There’s another vacant lot in Wickliffe, Kentucky. This afternoon my capricious brain decided to update a post from November 2022 with some interior photographs I’d been sent after the initial story published. Of course, simply updating will never do, so I decided to spend a few minutes trying to track down some of the names associated with the former hotel – only to find, via the ever-helpful Google streetview – that the former Mrs. Folsey’s Hotel is gone.
In the spring of 2020, Chris Black of Paducah, Kentucky, went through the former hotel. Chris is not only a major force in preservation in Kentucky, but he knows a thing or two about rescuing and rehabbing historic buildings – so when he sent me the photos, I dared dream that the old hotel might be saved.
Water had been at work on the building, but intact details beckoned and whispered stories. Transoms above doors, a substantial and yet still finely-executed staircase leading to the upper story…buildings much further gone than this hotel have been saved and repurposed.
I wanted to find out some information about Mrs. Folsey – if that was indeed her name. My brief search turned up no one with that surname in Wickliffe from the early 20th century. Apparently the hotel was known as the “Elwood Hotel” in 1905.
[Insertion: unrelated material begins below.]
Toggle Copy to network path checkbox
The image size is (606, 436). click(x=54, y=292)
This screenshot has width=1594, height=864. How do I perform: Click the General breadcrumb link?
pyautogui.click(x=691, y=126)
The two-story brick hotel was well-situated on a major thoroughfare and near the railroad. In 1925, it was known as “Hotel Kennedy” and there was a bakery next door. (I still don’t know where Folsey comes into the picture – my information in that area comes from the survey form completed in 1978.)
I saw the hotel and photographed it (from the exterior only) in the spring of 2015. It was still standing in the spring of 2020, and while I can’t recall if I checked Google Streetview prior to writing my post last year – now there is only a desolate lot where the hotel once stood.
really sad. doesn’t look in that bad of shape.